I've seen this group for $p>q$ values but not for $p<q$ values, therefore can someone please help me with this question?
$p, q$ are distinct primes.
Thanks a lot in advance.
Yes, but only when $p=2$, $q=3$. I assume you mean the cyclic group of order $p$ for $\Bbb{Z}_p$ based on your tags.
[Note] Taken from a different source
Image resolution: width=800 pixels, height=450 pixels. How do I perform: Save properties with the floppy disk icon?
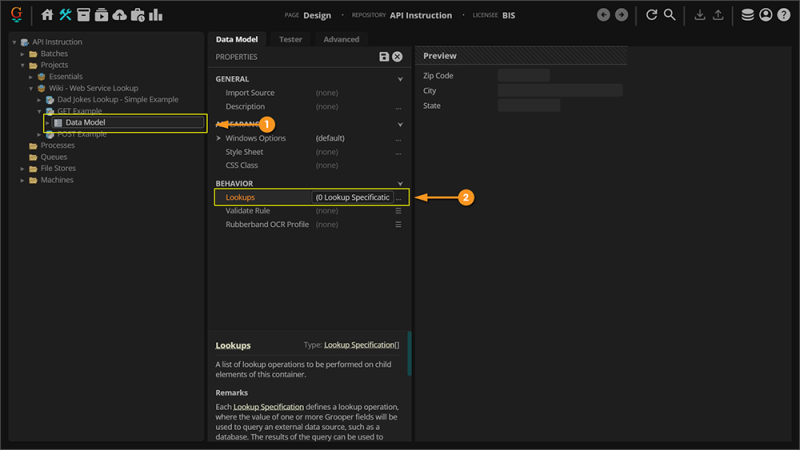coord(384,58)
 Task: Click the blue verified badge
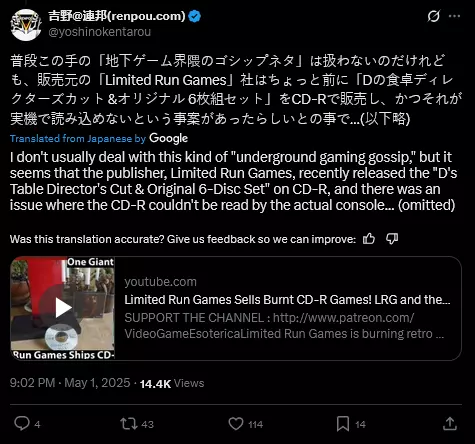click(195, 16)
I will denote this by $\newcommand\FF{\Bbb{F}}\FF_p$, (meaning the finite field with $p$ elements), or $Z_p$ depending on whether or not the field structure is relevant.
The automorphism group of $\FF_p^2$ is $\newcommand\GL{\operatorname{GL}}\GL_2(\FF_p)$, which has order $(p^2-1)(p^2-p)=p(p-1)^2(p+1)$. Thus if $q> p$ is a prime, we must have $q=p+1$. The only prime $p$ for which $p+1$ is prime as well is $p=2$, and indeed in this case, we have the automorphism of $\FF_2^2$ given by $$\begin{pmatrix} 1 & 1 \\ 0 & 1 \end{pmatrix},$$ which has order 3. Thus we can form a nontrivial semidirect product $(Z_2^2)\rtimes Z_3$
Edit:
In general, the automorphism group of $\FF_p^n$ is $\GL_n(\FF_p)$, which has order $$\prod_{i=0}^{n-1}(p^n-p^i)=p^{n(n-1)/2}(p-1)^{n-1}\prod_{i=0}^{n-1}\frac{p^{n-i}-1}{p-1}.$$ In general $\frac{p^{n-i}-1}{p-1}=1+p+\cdots + p^{n-i-1}$ will be divisible by primes larger than $p$, and a semidirect product $Z_p^n\rtimes Z_q$ with $q > p$ will exist if and only if $q\mid \frac{p^{n-i}-1}{p-1}$ for some $0\le i < n$.
For example, if $p=5$, $n=3$, then $(5^3-1)/(5-1)=1+5+25=31$, which is prime, so we have the semidirect product $Z_5^3\rtimes Z_{31}$.